TERCERO. Las consideraciones anteriores bastan para rechazar, también, el último de los alegatos del recurrente, relativo a la ausencia de valoración de la pericial practicada a instancias de los hoy recurrentes, pues, si, como decíamos, es claro que en la fecha en que se redacta el documento núm. 17 de los de la demanda ya existe un inequívoco reconocimiento de la suma adeudada, no cabe ahora aducir que los presupuestos aportados por la actora no están firmados, o que una nueva medición de las unidades de obra arroja un precio total inferior al que presupuestó Procongil; y en este punto es de interés señalar, además, que consta en los autos, aportado por la actora en la audiencia previa, un documento, fechado el día 10 de Enero de 2003, en el que se recogen o reconocen por la constructora una serie de deficiencias en la ejecución de las obras, que luego al parecer fueron subsanadas; y el borrador de contrato de intermediación, en el que se admite la deuda, es de fecha muy posterior, concretamente fue enviado a Procongil el 17 de Julio de 2004: Es decir, que si en todo ese tiempo ningún defecto fue reclamado por los demandados, podemos concluir que nada más tenían que reclamar. A ello podemos añadir, en cuanto a las mediciones de las unidades de obra, que el perito de los demandados realiza su informe en Mayo de 2005, cuando las obras de reforma en la vivienda de la CALLE000 estaban terminadas, por lo que, como dice la parte apelada, no es extraño que todas ellas no coincidan con las que se ejecutaron.
CUARTO. La desestimación del recurso determina que las costas de esta segunda instancia deban imponerse a la parte apelante ( art. 398 de la L.E.C .).

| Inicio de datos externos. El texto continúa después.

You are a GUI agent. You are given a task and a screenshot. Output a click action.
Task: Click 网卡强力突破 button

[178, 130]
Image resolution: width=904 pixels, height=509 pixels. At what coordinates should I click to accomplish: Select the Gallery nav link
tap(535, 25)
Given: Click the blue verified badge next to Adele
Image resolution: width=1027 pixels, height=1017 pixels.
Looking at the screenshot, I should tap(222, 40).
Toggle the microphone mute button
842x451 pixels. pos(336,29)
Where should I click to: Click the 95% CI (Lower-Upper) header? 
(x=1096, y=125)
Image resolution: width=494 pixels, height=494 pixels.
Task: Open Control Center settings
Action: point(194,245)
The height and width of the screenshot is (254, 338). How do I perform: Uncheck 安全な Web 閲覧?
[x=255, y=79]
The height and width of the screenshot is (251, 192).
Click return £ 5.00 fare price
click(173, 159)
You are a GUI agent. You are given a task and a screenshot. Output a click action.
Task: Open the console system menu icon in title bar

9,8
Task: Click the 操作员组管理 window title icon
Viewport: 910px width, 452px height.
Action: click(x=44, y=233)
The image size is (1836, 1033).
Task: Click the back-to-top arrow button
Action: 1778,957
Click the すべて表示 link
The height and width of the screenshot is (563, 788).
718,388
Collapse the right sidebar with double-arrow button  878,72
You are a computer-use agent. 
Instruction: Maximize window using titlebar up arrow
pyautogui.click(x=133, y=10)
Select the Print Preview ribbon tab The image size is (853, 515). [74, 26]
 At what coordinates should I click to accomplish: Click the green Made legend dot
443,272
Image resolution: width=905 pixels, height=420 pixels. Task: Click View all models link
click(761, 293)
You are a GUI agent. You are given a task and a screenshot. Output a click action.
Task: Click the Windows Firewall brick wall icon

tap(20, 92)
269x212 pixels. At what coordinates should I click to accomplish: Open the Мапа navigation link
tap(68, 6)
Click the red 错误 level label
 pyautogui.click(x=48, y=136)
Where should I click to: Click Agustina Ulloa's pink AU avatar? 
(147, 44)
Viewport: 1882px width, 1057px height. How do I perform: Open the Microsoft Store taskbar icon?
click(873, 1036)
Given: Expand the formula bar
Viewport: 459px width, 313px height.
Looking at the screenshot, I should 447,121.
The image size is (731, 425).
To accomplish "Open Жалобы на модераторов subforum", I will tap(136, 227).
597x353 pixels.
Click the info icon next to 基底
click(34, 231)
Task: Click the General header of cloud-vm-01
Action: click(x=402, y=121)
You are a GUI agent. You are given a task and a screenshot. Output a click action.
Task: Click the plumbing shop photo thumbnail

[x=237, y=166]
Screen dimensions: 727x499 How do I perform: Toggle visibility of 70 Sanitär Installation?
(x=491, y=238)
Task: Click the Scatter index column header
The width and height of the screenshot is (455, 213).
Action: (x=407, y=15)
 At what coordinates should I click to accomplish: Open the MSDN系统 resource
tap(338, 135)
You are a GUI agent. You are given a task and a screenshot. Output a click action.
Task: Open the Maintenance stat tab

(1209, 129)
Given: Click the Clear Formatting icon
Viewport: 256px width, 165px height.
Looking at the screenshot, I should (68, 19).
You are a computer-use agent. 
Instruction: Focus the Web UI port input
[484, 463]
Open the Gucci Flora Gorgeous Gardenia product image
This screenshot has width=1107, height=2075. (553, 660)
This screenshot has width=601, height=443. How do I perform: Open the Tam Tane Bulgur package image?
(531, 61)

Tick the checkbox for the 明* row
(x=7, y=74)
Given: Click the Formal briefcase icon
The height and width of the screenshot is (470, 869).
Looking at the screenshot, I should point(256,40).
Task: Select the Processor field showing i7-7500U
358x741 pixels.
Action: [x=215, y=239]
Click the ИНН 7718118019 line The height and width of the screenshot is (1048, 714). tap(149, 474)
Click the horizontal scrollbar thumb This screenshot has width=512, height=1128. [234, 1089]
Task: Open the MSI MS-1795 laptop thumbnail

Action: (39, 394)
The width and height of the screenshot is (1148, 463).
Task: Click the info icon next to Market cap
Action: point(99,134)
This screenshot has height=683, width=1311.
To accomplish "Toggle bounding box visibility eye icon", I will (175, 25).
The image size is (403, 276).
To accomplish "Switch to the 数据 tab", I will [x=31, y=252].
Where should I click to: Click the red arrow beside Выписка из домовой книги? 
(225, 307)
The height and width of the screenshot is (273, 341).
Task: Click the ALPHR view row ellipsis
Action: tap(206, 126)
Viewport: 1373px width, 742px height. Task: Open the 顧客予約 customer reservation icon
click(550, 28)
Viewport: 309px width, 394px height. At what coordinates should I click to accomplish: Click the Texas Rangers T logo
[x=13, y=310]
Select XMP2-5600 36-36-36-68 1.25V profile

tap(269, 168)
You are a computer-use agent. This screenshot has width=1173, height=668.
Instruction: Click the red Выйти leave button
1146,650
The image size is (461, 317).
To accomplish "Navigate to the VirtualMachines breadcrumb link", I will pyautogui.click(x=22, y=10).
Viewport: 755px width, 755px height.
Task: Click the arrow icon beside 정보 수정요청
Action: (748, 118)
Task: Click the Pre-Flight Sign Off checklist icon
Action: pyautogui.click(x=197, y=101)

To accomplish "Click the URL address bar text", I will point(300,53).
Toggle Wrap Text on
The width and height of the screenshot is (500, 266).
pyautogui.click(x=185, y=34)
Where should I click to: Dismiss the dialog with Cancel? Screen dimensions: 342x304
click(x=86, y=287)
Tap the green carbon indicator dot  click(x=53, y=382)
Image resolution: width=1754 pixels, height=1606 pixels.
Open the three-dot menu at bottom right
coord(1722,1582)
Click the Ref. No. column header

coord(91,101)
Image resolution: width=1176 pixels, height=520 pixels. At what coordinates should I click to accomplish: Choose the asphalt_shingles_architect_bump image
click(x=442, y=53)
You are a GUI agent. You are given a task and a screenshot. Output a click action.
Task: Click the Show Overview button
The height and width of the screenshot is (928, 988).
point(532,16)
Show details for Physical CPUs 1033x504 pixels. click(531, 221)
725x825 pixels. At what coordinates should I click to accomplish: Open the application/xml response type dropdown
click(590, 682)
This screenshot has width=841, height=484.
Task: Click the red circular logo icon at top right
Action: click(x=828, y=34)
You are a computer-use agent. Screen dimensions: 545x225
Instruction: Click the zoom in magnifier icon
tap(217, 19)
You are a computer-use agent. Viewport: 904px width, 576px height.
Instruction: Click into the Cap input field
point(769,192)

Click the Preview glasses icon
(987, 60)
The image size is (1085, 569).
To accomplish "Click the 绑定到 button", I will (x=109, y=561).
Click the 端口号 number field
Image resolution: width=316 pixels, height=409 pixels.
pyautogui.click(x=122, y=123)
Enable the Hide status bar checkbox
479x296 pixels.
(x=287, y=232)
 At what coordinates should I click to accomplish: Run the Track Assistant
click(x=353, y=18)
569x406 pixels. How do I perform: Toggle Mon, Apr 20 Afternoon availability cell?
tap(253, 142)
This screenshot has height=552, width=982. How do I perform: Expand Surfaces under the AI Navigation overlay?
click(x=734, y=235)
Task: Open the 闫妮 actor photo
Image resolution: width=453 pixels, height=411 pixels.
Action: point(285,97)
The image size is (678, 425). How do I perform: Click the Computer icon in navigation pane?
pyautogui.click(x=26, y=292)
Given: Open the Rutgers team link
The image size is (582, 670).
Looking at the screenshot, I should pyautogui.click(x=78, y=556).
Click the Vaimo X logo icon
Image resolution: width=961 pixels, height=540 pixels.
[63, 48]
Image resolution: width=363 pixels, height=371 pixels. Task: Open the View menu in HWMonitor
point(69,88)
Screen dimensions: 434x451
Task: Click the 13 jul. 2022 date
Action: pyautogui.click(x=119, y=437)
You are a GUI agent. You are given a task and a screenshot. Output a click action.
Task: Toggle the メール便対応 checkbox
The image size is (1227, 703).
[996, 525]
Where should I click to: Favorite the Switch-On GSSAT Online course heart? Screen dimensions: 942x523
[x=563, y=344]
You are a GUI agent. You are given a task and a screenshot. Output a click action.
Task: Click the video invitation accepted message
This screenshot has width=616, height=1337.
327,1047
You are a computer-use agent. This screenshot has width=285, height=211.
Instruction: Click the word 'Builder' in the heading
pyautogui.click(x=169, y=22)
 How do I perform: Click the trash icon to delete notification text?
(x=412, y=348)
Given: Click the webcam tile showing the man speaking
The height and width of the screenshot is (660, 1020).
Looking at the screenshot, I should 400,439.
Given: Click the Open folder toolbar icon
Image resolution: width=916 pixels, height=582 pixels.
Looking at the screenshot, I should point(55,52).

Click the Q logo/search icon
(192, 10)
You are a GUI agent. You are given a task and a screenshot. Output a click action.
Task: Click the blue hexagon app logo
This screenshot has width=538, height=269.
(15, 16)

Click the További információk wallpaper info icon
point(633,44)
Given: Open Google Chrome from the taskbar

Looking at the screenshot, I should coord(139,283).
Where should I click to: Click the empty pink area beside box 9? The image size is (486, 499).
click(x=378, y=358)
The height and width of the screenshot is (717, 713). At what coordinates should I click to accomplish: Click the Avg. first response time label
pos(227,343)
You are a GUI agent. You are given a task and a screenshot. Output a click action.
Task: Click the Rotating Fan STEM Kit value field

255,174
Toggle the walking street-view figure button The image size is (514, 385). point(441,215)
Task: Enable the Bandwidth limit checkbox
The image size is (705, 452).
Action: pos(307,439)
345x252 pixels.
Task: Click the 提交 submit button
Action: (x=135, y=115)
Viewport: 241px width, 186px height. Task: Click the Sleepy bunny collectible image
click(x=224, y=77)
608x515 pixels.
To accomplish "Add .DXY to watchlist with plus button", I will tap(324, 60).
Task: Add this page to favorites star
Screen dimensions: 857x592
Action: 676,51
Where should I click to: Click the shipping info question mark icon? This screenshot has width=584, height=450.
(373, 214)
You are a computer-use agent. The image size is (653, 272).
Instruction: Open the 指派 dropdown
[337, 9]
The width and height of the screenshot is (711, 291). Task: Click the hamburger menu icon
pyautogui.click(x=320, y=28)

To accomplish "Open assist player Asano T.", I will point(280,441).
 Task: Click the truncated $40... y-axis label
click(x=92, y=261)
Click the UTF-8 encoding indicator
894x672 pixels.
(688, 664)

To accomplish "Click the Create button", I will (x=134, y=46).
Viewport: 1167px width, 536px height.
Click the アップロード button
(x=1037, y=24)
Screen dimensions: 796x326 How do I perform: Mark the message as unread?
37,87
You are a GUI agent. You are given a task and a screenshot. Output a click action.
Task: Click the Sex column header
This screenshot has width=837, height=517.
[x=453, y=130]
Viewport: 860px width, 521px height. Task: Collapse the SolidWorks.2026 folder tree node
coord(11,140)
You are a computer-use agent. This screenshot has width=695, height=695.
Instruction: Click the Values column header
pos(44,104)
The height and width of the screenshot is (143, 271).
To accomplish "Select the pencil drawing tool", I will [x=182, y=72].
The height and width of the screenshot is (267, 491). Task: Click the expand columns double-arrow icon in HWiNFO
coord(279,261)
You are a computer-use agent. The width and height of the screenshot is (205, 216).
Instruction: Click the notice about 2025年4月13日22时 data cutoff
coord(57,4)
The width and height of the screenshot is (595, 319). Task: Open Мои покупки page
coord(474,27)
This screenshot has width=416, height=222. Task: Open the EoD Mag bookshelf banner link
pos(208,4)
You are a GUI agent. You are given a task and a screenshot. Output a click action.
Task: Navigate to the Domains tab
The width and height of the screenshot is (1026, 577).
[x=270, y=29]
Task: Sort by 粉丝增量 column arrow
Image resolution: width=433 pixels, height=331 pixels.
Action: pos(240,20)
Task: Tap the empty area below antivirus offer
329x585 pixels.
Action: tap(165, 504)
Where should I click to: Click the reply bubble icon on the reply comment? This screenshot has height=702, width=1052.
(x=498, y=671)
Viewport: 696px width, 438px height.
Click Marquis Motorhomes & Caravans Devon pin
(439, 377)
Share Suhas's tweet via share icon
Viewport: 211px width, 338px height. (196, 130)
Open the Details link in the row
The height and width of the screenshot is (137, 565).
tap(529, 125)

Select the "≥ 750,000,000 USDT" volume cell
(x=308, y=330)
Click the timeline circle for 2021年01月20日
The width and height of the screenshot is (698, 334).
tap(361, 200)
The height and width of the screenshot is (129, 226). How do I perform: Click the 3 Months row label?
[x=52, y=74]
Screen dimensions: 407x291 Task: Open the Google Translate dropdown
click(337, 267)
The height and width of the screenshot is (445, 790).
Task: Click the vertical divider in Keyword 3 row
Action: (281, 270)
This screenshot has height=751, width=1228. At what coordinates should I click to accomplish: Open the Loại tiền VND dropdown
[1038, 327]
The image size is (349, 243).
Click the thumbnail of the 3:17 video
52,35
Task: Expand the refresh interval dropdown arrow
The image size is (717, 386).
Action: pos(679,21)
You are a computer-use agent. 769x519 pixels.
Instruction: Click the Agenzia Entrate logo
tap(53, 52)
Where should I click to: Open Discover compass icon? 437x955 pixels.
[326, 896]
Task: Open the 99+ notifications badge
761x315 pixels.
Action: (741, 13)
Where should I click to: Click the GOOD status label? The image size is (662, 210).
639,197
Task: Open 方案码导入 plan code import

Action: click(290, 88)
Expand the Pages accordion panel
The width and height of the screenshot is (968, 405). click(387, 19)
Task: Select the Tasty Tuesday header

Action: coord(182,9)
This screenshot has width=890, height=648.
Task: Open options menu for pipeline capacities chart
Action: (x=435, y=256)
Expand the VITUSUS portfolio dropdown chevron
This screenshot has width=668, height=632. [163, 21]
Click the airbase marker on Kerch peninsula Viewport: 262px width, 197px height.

VISTOS los artículos citados, y demás de general y pertinente aplicación
Fallo
QUE DESESTIMANDO EL RECURSO DE APELACIÓN presentado por la representación procesal de D. Juan Y DOÑA Leonor contra la sentencia dictada en fecha 30 de Diciembre de 2005, por el Juzgado de Primera Instancia núm. 2 de Mérida, en los autos de núm. 286/2005 , DEBEMOS CONFIRMAR ÍNTEGRAMENTE la citada resolución, con imposición al apelante de las costas causadas en esta segunda instancia.
Notifíquese esta resolución a las partes personadas, instruyéndoles de lo establecido en el art. 248 de la L.O.P.J .
Devuélvanse los autos originales al Juzgado de procedencia, con testimonio de lo resuelto, a fin de que se proceda a su ejecución y cumplimiento, archivándose el original en el Legajo de sentencias civiles de esta Sección.
Así por esta nuestra sentencia, definitivamente juzgando, lo pronunciamos, mandamos y firmamos
PUBLICACIÓN. La anterior sentencia ha sido publicada por la Ilma. Sra. Magistrado Ponente, en acto de audiencia pública celebrado el día de la fecha. De lo que certifico.